LINEによる「定期リマインド」の自動化

定期的な受診が必要な患者様に対し、適切なタイミングで「そろそろ受診の時期です」「お薬の残りは大丈夫ですか」といった案内をLINEで自動配信します。電話やハガキを出す手間ゼロで「患者様のうっかり忘れ」を防ぎ、確実に再診率を向上させます。


クラウド型電子カルテへの移行

従来のオンプレミス型(院内サーバー設置型)に比べ、導入費・保守運用コストを大幅に抑えられます。院外からのカルテ参照や入力がスムーズになるため、在宅医療やオンライン診療との連携が容易になるだけでなく、院長先生自身の事務作業の負担も軽減されます。


自動精算機・キャッシュレス決済の導入

会計待ちの行列を解消し、診察終了から帰宅までの流れをスムーズにします。何より大きな効果を発揮するのが、夕方の「レジ締め作業」の短縮です。金銭の受け渡しミスを防ぐとともに、これまで数十分かかっていた確認作業がわずか数分で完了し、受付スタッフの残業を削減します。


2. スタッフの賃上げ要求への現実的な対応策


インフレに伴い、スタッフからの昇給要求や他院への人材流出リスクが高まっています。しかし、経営原資が増えない中で安易に基本給を底上げすることは、クリニックの首を絞めることになりかねません。重要なのは「DXやLINE活用で浮いたコスト・時間」を原資とし、生産性向上に貢献したスタッフへ還元する仕組みを作ることです。


業務効率化による残業代の削減と還元

LINEによる電話対応の低減や、自動精算機による締め作業の短縮で毎月の残業時間を大幅にカットできます。浮いた残業代の予算をそのまま消滅させるのではなく、一部をスタッフの基本給アップや手当の原資として還元します。


評価制度と連動したインセンティブ支給

一律での賃上げではなく、クリニックの生産性向上に貢献したスキルを評価します。「LINE公式アカウントの運用や友だち登録案内が得意」「Web問診の回収率向上に取り組んだ」「医療DXツールの操作に精通している」といった成果に対して「DX手当」や「技能手当」という形で支給します。

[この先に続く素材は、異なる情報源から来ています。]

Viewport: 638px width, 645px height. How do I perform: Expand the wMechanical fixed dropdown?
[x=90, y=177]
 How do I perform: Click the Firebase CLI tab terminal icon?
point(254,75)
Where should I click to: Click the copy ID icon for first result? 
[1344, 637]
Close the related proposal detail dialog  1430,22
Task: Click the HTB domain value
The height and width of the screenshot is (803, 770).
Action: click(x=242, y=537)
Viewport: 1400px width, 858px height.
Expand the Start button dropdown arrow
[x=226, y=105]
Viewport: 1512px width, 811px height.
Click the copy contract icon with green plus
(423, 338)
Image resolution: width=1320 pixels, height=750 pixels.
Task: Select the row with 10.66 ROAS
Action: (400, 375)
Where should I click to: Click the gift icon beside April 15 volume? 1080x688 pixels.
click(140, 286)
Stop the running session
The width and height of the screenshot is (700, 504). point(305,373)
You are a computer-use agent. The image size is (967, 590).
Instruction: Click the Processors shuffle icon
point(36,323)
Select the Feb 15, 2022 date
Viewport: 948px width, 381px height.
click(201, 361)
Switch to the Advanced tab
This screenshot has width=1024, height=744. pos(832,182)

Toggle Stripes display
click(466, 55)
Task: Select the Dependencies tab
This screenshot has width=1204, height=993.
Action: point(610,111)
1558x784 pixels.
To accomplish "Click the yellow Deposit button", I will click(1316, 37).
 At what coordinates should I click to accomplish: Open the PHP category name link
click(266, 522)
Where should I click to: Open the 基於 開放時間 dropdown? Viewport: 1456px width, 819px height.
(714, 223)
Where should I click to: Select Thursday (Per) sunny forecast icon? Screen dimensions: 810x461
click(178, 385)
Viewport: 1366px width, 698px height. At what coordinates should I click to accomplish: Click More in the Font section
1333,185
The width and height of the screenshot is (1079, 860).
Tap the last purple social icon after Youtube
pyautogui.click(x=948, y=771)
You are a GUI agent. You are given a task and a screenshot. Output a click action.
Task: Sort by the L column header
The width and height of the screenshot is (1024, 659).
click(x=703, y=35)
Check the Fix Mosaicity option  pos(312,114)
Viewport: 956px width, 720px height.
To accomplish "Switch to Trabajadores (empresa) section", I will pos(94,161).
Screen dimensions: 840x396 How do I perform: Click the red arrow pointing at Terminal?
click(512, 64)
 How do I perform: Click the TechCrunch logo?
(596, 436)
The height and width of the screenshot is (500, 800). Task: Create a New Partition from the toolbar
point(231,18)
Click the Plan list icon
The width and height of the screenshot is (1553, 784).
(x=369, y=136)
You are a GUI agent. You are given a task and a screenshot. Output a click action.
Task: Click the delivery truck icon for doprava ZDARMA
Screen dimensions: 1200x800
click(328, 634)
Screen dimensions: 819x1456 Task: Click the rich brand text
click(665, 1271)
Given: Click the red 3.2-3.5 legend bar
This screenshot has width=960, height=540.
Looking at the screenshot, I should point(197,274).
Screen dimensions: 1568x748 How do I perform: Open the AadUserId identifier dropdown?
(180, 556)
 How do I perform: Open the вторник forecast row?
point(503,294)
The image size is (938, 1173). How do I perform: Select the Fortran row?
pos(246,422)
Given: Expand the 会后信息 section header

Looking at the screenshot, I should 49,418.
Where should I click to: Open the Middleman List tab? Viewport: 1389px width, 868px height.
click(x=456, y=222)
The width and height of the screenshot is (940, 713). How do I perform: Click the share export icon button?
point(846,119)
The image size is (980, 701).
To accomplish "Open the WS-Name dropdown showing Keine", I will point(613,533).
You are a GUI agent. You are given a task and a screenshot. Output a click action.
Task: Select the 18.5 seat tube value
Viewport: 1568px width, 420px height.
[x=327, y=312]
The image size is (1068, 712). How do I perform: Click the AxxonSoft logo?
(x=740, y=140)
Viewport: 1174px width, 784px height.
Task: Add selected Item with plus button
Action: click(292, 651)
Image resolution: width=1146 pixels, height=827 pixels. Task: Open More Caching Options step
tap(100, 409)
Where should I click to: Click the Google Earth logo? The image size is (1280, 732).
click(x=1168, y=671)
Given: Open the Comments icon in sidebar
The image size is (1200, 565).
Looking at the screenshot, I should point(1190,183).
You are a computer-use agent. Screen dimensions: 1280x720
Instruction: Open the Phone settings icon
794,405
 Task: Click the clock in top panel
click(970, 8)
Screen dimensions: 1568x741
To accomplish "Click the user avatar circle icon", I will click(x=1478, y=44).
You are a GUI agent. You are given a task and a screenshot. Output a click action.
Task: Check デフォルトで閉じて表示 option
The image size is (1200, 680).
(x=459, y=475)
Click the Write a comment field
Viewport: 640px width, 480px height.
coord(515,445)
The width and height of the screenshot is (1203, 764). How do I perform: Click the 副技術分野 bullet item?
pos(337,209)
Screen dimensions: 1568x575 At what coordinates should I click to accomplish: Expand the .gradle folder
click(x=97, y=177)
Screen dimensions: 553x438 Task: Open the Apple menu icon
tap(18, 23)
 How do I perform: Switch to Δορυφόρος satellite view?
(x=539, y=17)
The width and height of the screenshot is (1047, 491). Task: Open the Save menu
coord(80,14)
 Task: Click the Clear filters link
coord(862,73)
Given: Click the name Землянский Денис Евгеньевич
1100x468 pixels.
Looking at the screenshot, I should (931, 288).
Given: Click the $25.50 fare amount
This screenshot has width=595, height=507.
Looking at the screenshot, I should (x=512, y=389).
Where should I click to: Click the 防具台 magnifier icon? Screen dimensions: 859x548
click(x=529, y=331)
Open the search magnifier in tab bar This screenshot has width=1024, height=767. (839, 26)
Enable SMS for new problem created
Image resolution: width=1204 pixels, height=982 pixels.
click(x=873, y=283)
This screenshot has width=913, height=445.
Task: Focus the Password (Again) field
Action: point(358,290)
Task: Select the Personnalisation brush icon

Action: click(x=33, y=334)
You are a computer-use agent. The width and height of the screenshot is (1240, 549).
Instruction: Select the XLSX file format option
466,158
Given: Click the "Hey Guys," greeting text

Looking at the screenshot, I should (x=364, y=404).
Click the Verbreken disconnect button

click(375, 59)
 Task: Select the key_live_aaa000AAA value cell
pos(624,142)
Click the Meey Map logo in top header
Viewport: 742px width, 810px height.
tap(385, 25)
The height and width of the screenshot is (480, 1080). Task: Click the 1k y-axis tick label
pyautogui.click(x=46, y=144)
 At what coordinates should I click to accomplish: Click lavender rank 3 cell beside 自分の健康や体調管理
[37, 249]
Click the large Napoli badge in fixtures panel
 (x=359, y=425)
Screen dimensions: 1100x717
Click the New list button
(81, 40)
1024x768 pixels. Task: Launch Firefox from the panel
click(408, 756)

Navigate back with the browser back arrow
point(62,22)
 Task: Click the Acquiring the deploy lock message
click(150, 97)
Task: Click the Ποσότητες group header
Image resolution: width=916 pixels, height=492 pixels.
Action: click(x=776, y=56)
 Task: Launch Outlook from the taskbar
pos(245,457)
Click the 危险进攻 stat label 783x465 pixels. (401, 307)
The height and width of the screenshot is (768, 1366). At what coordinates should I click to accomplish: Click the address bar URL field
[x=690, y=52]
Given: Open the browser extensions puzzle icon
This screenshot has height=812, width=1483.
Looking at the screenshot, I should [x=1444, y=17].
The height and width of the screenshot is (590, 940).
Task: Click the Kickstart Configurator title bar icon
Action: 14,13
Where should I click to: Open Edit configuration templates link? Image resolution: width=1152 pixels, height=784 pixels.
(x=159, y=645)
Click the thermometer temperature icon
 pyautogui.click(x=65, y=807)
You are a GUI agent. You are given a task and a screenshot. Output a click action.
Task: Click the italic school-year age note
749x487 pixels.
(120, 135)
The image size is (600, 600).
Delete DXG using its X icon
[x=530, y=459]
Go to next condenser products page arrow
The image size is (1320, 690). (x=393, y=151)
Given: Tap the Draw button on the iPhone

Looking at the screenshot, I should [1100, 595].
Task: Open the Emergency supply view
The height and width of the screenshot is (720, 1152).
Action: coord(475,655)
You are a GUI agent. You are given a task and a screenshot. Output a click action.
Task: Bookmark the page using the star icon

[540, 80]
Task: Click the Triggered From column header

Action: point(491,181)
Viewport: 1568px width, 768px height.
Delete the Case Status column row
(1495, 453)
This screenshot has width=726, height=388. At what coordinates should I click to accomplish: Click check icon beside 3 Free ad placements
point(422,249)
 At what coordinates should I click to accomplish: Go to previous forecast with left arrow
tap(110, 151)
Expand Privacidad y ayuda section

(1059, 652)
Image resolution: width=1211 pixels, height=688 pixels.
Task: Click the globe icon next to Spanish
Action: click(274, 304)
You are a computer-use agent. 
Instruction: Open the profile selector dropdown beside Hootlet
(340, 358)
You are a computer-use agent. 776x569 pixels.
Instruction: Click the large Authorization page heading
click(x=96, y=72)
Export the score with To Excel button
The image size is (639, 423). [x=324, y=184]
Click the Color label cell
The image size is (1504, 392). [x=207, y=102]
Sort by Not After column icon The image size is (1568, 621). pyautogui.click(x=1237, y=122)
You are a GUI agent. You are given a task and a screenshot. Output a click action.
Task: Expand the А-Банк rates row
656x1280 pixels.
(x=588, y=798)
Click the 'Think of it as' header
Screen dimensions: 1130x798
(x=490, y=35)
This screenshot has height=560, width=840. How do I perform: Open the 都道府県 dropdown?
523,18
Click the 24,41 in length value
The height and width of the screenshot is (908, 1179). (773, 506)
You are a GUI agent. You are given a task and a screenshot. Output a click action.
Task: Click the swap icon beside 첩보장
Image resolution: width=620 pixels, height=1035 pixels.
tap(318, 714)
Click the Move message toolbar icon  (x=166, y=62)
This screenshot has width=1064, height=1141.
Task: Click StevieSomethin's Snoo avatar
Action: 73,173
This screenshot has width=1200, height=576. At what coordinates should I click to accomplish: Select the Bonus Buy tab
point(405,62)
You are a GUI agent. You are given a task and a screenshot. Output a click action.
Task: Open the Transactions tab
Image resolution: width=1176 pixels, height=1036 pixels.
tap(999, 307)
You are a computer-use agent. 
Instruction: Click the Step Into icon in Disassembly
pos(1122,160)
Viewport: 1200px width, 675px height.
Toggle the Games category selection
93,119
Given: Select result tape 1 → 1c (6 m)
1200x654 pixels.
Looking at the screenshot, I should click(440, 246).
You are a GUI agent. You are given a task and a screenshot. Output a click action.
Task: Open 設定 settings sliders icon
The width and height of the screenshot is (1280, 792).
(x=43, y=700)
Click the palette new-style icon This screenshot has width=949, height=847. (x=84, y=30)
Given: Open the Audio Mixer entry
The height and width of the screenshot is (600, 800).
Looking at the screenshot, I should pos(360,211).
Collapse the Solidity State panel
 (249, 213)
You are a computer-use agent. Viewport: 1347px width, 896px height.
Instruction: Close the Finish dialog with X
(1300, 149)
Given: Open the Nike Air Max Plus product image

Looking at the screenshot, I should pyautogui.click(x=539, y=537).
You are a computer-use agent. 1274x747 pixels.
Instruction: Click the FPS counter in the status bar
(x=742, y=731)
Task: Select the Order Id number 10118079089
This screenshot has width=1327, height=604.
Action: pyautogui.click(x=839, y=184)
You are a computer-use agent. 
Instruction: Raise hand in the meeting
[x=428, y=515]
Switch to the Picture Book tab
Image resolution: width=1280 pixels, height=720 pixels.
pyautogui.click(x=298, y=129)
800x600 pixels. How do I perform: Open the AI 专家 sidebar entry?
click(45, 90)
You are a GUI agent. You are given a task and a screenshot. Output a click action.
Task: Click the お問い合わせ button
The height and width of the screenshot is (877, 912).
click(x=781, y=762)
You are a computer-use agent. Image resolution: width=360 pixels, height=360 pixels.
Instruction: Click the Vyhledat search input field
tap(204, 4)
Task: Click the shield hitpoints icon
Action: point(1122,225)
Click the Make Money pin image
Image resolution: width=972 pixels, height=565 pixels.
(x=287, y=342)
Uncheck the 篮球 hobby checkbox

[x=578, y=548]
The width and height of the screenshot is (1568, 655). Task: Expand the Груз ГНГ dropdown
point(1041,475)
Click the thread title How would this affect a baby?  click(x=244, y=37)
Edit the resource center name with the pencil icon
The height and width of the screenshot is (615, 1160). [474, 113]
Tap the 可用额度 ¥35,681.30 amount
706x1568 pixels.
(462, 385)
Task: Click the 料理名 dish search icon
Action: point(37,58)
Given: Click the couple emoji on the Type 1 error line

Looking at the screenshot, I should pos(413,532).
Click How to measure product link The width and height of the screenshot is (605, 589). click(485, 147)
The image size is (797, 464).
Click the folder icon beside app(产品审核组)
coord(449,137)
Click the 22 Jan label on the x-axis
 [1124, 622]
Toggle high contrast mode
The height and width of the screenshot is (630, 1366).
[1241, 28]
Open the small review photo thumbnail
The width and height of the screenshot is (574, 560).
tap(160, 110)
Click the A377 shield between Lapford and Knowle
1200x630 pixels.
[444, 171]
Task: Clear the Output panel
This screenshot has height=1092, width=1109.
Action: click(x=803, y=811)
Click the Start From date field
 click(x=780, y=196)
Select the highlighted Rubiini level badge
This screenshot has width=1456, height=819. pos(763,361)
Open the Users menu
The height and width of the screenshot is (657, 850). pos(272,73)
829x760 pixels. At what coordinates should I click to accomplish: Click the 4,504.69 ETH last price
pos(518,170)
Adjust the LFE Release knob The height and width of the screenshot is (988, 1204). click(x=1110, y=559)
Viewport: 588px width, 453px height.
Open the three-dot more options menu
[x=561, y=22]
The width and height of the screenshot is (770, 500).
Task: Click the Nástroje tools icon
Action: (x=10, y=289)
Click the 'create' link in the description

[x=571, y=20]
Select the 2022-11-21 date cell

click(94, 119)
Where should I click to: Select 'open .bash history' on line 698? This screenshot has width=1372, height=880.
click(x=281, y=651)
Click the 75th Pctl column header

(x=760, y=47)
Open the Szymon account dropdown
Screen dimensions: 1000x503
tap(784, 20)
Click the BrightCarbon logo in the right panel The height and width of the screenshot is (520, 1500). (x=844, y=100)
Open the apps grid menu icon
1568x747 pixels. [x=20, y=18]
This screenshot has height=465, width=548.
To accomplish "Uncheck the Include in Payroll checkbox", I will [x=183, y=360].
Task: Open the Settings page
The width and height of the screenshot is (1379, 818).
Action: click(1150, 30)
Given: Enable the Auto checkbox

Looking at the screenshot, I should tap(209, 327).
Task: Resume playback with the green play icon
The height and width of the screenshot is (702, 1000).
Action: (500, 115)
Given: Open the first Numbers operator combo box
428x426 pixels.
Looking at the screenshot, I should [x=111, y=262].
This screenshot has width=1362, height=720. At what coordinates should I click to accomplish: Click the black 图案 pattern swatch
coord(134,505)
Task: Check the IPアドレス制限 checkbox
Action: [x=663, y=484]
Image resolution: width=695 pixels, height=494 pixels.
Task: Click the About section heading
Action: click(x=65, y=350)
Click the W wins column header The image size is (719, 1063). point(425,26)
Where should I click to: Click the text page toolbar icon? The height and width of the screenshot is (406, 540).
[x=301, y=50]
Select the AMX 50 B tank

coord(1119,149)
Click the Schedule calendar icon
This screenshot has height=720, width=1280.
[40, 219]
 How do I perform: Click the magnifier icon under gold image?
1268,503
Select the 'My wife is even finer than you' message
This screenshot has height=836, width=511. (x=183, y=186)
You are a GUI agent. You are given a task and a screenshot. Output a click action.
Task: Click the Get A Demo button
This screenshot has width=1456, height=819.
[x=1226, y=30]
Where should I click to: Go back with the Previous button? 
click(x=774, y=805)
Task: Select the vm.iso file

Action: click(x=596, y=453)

3. 無駄な固定費(インフラ・外注費・材料費)の徹底見直し


売上を伸ばしにくい時期だからこそ、即効性があるのが「固定費の削減」です。過去の慣行で払い続けている経費を一度洗い出してみましょう。


レセプト業務の内製化・効率化

LINE導入などで受付スタッフの電話対応や紙問診の入力作業が激減すれば、時間に余裕が生まれます。これまで外部業者に委託していたレセプト点検や請求業務を院内で完結できるようになり、毎月発生していた外注費を削減できます。


郵送コスト(ハガキ案内)のLINE置き換え

これまで定期検診や診療カレンダーのお知らせとして送っていた「紙のハガキ・郵送料」をLINEの一斉配信・ステップ配信に置き換えます。印刷代や切手代のコストを大幅に削減しながら、より確実に患者様のスマホへ情報を届けることができます。


医療消耗品・備品調達の見直し

物価高の影響で医療材料費は上昇傾向にあります。共同購買サービスの活用やサプライヤー・メーカーの見直しを行うことで、品質を落とさずに仕入れコストを抑制します。


補足:公的支援を賢く活用して初期投資を抑える

2026年度においても、医療機関のデジタル化や設備投資を支援する公的制度(IT導入補助金やなど)を活用できるケースがあります。デジタル化やLINEツールの導入初期費用がネックになっている場合は、制度に詳しい専門家やベンダーに相談し、使える補助金を最大限に活用して持ち出し費用を抑えるのが賢明な判断です。


まとめ:LINE×DXで現場の負担ゼロと利益率アップを両立する


コスト高騰と人手不足という時代の荒波を乗り越えるための鍵は、気合いや精神論ではなく「仕組み(DX・LINE)」にあります。


特に、患者様の多くが日常的に利用しているLINEを軸に予約・問診・再診リマインドを自動化することで、受付の電話対応や事務作業は劇的に減少し、コスト削減とスタッフ満足度の向上を同時に達成できます。


ルーティンワークをシステムに任せ、院長先生やスタッフ様が「患者様と向き合う本来の医療業務」に集中できる環境を取り戻すことこそが、これからの時代に選ばれ続けるクリニックづくり必要なことではないでしょうか。